Roman Polanski’s “An Officer and a Spy (J’Accuse),” the director and convicted child rapist’s film about the Dreyfus affair, has won a prestigious award from the Venice Film Festival.

Reviews from the festival noted that, while the film was technically accomplished, Polanski had in interviews drawn direct parallels between his own case and that of Dreyfus, a French army captain whose wrongful 1894 conviction for treason became the center of a violent escalation of French anti-Semitism.

Polanski, who pled guilty to charges of child rape in 1977, fled the United States before his sentencing in January, 1978. He has lived in Europe since.

In Dreyfus’s case, Polanski said in an interview distributed with the film’s press packet, “I can see the same determination to deny the facts and condemn me for things I have not done.”

The announcement of the film as the winner of the festival’s Silver Lion Grand Jury Prize, its second-most prestigious award, was met with dismay.
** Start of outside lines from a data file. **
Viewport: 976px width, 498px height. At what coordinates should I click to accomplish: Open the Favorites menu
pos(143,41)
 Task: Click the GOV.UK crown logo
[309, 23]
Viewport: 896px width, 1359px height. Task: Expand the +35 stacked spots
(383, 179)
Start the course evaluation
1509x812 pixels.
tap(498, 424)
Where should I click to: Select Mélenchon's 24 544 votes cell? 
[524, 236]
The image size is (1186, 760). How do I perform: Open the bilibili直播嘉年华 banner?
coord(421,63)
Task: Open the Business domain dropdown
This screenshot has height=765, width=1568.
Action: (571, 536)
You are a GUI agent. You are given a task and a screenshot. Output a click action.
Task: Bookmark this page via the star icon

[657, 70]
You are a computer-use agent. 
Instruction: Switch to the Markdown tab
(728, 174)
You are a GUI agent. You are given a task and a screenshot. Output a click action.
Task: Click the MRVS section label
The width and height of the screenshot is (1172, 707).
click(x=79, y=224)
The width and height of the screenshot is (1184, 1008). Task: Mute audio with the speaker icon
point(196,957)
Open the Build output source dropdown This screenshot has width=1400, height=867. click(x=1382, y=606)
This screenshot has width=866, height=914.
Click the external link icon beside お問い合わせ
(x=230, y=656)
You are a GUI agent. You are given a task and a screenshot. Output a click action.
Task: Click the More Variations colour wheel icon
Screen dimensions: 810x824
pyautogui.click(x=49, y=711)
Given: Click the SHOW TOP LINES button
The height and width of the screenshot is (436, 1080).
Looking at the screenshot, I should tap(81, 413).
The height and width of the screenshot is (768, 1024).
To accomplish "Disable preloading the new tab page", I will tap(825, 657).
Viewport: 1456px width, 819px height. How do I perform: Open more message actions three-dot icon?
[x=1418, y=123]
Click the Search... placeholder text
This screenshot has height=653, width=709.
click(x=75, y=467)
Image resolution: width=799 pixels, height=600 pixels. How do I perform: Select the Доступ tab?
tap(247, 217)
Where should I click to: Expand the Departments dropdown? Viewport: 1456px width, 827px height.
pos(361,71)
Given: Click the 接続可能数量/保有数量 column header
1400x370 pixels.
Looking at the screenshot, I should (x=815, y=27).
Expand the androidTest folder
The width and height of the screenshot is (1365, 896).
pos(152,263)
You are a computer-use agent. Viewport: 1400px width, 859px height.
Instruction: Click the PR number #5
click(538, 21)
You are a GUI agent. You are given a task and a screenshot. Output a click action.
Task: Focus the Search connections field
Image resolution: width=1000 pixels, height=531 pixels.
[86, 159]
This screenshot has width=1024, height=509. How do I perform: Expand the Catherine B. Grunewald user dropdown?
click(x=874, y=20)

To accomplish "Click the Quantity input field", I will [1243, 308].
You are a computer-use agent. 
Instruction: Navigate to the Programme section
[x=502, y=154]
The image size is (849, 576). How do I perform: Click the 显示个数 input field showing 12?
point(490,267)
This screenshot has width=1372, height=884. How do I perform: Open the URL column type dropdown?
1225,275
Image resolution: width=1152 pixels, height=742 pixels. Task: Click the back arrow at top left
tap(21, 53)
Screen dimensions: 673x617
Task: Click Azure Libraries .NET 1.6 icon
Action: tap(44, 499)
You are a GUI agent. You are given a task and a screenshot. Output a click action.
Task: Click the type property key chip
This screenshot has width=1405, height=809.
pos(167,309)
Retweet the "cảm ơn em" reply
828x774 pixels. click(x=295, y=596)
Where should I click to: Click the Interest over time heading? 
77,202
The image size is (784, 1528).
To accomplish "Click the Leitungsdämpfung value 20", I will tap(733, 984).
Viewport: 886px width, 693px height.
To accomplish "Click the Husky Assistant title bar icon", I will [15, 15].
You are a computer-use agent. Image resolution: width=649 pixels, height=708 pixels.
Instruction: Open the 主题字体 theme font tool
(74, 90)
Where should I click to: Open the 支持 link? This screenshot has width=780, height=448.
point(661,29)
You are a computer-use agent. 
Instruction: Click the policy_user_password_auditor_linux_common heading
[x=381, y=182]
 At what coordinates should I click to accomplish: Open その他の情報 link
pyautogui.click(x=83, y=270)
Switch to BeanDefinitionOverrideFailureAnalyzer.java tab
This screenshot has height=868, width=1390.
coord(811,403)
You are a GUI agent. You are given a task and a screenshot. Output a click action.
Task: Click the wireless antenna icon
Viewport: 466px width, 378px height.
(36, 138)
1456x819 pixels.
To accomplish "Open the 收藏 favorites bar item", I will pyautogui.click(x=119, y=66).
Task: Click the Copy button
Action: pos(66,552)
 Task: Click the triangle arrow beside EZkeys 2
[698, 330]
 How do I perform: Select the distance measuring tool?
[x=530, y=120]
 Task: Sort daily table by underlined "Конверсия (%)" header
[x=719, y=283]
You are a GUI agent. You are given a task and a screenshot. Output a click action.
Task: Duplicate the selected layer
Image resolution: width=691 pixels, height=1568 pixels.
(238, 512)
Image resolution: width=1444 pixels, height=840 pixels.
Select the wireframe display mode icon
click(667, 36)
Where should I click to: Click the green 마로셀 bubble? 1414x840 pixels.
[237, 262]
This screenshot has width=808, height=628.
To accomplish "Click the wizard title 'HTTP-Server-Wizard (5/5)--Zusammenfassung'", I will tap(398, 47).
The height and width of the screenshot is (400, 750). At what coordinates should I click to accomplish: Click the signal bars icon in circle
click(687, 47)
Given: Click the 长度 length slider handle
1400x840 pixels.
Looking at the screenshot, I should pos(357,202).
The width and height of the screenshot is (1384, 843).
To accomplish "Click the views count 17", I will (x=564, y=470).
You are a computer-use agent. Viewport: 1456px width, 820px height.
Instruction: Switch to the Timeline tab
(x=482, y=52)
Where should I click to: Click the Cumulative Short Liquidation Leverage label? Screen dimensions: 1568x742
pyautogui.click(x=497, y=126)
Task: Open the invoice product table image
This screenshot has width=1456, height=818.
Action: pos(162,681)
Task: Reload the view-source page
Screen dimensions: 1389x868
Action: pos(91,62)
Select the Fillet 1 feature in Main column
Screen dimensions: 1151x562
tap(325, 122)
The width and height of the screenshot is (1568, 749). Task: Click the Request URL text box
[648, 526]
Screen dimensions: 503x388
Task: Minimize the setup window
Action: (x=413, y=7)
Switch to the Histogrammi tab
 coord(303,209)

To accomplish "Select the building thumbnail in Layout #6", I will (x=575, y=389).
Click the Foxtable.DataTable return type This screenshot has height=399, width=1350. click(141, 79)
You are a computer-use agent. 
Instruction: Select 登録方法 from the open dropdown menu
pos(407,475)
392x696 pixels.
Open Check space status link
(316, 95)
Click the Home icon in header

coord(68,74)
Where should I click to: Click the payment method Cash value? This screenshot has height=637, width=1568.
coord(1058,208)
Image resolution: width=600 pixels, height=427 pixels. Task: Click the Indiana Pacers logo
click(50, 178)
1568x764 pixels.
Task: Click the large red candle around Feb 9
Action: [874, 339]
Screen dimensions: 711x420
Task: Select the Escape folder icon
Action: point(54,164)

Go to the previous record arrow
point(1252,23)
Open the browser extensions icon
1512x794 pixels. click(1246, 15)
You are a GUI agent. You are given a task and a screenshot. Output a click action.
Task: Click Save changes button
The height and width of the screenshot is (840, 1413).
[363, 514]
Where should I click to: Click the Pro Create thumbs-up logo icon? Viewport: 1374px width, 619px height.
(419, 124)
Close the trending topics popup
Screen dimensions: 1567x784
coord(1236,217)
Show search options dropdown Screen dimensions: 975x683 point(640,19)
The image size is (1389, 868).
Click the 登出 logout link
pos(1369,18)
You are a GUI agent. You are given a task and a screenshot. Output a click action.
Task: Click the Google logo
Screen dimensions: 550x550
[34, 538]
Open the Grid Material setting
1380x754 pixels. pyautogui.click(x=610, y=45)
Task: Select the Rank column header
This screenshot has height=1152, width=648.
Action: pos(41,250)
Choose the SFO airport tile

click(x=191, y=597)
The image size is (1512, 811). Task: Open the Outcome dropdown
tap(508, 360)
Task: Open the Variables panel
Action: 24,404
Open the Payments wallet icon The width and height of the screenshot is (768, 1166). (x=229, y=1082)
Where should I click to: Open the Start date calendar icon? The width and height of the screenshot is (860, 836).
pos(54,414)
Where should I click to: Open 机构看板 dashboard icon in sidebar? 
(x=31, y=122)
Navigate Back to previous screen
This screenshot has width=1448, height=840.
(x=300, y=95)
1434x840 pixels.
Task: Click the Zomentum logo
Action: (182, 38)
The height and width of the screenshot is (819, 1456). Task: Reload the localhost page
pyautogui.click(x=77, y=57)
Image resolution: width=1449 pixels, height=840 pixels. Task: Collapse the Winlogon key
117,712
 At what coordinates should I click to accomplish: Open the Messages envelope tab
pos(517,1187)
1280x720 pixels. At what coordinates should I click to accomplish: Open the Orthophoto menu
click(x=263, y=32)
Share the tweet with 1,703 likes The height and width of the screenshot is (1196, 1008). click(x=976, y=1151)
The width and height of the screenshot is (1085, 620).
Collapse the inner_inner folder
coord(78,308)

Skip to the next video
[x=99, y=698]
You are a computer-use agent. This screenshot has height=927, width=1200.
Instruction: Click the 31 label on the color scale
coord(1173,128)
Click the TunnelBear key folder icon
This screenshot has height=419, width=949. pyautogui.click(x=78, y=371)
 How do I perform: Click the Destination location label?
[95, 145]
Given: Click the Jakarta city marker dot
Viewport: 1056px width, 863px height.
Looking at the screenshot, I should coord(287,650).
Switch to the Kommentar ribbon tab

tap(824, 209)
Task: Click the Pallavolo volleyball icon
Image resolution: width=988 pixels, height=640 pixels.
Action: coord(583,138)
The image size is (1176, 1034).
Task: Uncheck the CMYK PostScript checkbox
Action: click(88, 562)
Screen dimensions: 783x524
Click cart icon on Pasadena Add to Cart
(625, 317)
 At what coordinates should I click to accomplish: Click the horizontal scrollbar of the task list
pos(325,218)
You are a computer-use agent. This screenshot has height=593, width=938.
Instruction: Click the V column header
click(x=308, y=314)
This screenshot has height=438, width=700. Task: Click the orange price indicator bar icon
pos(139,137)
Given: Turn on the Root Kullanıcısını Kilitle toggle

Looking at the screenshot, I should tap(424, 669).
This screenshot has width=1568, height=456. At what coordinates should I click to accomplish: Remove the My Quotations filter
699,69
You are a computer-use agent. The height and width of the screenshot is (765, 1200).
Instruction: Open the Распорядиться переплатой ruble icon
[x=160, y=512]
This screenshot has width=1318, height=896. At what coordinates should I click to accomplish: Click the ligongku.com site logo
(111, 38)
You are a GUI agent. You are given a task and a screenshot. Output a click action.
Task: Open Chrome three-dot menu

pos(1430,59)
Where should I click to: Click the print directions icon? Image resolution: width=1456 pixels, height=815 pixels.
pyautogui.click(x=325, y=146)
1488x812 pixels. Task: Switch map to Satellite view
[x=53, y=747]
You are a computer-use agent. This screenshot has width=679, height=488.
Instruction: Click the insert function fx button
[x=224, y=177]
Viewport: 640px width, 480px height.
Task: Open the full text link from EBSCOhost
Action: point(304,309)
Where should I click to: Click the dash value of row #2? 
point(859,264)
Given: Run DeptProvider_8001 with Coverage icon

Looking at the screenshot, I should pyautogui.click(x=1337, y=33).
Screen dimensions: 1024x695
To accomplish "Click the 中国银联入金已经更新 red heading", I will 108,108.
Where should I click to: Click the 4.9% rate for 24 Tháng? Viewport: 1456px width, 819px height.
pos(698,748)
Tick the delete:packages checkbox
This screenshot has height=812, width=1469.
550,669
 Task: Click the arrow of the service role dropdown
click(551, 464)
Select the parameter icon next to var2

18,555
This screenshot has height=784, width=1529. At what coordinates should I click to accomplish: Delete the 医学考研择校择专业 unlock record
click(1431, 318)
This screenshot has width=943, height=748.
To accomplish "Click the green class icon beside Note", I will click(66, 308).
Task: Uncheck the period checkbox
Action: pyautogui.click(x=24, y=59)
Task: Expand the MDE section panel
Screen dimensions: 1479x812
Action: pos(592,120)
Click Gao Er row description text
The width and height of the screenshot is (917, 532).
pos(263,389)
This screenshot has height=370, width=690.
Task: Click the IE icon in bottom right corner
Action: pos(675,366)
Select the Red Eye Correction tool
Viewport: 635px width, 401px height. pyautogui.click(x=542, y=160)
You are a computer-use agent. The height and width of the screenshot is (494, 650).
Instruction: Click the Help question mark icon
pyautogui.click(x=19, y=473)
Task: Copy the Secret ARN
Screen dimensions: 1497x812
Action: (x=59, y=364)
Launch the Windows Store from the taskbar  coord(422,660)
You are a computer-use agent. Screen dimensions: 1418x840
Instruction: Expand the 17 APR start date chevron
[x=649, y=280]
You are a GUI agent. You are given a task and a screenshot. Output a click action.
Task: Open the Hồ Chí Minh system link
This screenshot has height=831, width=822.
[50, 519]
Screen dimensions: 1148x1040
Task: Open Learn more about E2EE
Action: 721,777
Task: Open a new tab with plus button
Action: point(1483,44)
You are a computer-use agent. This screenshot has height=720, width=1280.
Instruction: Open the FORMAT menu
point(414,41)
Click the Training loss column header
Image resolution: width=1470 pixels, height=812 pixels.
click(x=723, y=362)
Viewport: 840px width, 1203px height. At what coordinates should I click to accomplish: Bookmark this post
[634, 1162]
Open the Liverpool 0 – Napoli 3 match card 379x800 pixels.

Writing for Jezebel, Emily Alford summarized the source of the sentiments. “Since his conviction, Polanski has been persecuted with an Oscar, two Golden Globes, and the Cannes Palme d’Or,” she wrote, “which is exactly like the story he tells in his film except that Alfred Dreyfus didn’t do it, had to go to prison after he was convicted, and wasn’t given a wheelbarrow full of awards by people who never gave a shit about the crime he was accused of in the first place.”